ExxonMobil boosted oil and natural-gas production by 1.5 percent during the third quarter, reversing a two-year stretch of output declines. Net income for the period dropped by 18 percent to $7.87bn as rising crude prices that benefited the company’s oil-production business squeezed margins at ExxonMobil’s refineries.

Brent crude futures traded in London, the benchmark price for more than half the world’s oil, have averaged $108.48 a barrel this year. Although that’s down 2.9 percent from the 2012 average, it’s still almost twice as much as the 2001-2010 average, according to data compiled by Bloomberg.

Buffett, Berkshire’s Chairman and Chief Executive Officer for more than four decades, has had successes and blunders betting on energy. He booked profits in 2007 as he sold stock in PetroChina Co after the shares rose more than eightfold since Berkshire’s $488m  investment in 2003.

In 2009, Berkshire posted its worst quarterly loss in at least two decades, fueled by a charge on the decline of oil producer ConocoPhillips. Buffett said he made a major mistake investing in the company with oil prices near their peak.

Berkshire cut its stake in ConocoPhillips by 44 percent in the three months ended September 30 to 13.5 million shares. Buffett’s company also reduced its holding in London-based drugmaker GlaxoSmithKline Plc by 77 percent to 345,819 American Depositary Receipts.

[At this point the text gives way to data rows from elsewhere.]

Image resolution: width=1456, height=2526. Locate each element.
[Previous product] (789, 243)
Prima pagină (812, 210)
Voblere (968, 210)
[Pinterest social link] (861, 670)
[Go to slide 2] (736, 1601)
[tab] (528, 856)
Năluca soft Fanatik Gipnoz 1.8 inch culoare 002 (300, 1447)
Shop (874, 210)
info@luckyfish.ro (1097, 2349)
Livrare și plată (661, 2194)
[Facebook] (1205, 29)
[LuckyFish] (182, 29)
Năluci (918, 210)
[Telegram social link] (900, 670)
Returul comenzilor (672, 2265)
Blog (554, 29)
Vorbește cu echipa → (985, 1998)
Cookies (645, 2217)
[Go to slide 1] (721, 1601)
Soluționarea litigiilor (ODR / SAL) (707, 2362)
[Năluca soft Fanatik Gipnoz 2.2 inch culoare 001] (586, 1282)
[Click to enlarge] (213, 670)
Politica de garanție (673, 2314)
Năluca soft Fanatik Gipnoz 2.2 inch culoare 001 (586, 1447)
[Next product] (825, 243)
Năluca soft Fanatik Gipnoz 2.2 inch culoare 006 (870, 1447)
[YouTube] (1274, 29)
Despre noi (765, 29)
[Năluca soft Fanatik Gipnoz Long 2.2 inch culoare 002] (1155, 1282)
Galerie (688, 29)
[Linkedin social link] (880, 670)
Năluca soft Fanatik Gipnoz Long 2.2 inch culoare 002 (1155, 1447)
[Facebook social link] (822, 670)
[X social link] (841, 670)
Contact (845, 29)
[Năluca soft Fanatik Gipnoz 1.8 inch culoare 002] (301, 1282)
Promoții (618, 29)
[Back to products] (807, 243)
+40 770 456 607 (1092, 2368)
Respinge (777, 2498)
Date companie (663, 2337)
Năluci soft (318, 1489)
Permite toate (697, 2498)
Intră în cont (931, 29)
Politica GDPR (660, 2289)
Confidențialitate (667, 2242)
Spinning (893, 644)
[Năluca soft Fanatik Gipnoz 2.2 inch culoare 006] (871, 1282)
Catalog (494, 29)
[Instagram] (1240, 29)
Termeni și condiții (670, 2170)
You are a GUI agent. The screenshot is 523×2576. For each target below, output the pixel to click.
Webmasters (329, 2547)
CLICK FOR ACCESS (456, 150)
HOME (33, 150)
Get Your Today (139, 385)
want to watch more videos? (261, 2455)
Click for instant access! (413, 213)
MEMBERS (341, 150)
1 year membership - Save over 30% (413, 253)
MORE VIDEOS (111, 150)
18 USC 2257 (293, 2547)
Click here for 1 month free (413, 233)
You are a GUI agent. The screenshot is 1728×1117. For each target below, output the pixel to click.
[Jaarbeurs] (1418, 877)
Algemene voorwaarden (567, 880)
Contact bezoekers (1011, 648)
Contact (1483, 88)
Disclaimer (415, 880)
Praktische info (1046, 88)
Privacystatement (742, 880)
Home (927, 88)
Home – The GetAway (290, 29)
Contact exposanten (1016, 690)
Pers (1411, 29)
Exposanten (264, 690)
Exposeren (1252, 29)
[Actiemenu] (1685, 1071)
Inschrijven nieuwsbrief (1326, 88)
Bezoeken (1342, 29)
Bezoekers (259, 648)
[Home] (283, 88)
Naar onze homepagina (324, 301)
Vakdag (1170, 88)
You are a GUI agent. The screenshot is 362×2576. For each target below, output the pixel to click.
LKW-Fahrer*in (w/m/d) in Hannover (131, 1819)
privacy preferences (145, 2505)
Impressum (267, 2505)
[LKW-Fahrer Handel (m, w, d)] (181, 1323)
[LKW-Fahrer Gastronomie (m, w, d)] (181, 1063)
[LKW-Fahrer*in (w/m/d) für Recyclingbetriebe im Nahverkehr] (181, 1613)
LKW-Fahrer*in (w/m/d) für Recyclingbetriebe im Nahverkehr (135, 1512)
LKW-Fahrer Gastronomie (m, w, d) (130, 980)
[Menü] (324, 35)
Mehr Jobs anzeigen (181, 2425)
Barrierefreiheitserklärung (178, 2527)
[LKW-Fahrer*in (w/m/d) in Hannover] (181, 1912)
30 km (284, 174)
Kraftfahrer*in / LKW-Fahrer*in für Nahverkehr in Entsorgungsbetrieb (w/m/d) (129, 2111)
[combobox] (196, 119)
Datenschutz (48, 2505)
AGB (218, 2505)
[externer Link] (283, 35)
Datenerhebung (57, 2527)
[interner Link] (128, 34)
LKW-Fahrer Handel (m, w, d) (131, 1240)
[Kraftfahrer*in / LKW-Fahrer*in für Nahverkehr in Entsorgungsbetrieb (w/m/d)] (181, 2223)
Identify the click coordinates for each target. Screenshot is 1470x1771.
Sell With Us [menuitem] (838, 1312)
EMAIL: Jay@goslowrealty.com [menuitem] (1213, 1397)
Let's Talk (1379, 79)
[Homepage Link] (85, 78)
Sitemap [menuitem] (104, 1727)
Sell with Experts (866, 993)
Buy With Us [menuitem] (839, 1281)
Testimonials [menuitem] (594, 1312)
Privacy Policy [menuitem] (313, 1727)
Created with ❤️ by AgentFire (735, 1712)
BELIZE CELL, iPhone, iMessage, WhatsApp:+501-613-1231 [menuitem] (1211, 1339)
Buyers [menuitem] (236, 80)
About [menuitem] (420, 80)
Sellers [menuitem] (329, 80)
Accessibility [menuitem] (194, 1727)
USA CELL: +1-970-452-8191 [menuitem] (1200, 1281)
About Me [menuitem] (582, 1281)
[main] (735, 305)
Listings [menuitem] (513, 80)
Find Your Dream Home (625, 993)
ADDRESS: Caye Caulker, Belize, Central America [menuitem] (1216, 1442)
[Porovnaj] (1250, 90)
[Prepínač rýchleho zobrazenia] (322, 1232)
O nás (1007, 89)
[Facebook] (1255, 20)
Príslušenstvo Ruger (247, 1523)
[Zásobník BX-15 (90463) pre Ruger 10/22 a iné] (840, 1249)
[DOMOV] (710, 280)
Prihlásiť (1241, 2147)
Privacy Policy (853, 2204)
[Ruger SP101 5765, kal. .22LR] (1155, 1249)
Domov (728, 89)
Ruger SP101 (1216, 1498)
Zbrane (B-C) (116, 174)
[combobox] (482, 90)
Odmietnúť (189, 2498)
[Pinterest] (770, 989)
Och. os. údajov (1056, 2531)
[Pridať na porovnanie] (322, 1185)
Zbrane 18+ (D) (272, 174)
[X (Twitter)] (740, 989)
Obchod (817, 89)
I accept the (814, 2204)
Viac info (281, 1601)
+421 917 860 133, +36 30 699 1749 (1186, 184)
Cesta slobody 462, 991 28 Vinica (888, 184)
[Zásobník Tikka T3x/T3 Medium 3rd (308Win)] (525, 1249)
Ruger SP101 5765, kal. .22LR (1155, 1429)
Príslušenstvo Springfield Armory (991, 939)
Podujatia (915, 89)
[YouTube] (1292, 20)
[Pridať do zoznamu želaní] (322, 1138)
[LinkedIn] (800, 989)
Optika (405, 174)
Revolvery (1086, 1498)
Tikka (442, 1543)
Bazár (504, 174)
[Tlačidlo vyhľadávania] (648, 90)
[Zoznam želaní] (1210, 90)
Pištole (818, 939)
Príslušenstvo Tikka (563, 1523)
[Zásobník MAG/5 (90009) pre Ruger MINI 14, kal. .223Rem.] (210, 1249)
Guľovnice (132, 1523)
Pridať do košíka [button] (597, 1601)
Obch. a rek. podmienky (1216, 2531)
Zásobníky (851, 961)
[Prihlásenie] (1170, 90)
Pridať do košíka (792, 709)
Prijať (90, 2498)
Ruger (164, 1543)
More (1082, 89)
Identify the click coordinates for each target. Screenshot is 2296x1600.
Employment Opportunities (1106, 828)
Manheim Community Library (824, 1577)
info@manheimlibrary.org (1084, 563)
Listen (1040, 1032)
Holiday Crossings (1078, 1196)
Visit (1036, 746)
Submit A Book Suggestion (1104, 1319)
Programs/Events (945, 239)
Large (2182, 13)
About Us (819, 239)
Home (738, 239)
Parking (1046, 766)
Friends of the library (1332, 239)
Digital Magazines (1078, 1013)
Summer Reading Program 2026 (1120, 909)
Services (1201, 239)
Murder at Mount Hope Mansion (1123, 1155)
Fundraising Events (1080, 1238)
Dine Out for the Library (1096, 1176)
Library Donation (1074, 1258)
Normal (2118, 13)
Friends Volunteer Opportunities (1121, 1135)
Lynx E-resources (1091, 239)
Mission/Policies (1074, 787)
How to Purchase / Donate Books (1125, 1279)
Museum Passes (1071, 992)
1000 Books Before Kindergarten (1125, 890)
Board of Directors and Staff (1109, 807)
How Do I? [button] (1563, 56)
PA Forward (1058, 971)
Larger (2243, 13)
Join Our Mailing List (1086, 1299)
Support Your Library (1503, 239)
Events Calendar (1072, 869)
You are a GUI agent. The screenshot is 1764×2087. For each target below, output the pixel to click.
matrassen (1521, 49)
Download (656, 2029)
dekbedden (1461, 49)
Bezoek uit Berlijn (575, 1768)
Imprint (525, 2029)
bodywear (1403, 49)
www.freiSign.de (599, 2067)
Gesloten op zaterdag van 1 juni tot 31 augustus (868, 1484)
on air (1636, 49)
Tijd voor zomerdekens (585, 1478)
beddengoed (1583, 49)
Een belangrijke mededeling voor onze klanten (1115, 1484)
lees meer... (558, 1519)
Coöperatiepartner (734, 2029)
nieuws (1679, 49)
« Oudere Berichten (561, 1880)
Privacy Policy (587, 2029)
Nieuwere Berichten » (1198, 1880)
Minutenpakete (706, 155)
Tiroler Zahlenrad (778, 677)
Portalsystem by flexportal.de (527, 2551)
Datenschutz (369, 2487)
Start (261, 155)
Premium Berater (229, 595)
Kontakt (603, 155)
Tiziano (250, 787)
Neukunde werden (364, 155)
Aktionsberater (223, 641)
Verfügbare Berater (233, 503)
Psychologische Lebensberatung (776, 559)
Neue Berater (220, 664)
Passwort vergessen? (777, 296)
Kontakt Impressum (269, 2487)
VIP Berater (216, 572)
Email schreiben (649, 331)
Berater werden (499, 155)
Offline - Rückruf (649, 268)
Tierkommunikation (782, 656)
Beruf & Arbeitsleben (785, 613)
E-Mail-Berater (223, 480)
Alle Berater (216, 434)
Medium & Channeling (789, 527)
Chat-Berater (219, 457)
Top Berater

Buffett disclosed two years ago that he had spent more than $10bn accumulating shares of IBM. He calls Berkshire’s investments in the computer-services company, Coca-Cola Co, Wells Fargo & Co and American Express Co his “big four: Each is valued at more than $10bn. Buffett could have been drawn to ExxonMobil because he hasn’t been able to find a big acquisition recently, causing cash to accumulate at his company, said the University of Maryland’s Kass. The investment also could be beneficial if it’s still in the portfolio after Buffett’s no longer leading the company.

Stock in the energy company “certainly does a lot better than sitting in US Treasury bills,” Kass said. “This is a conservative, safe stock — a nice position for whenever a successor takes over.”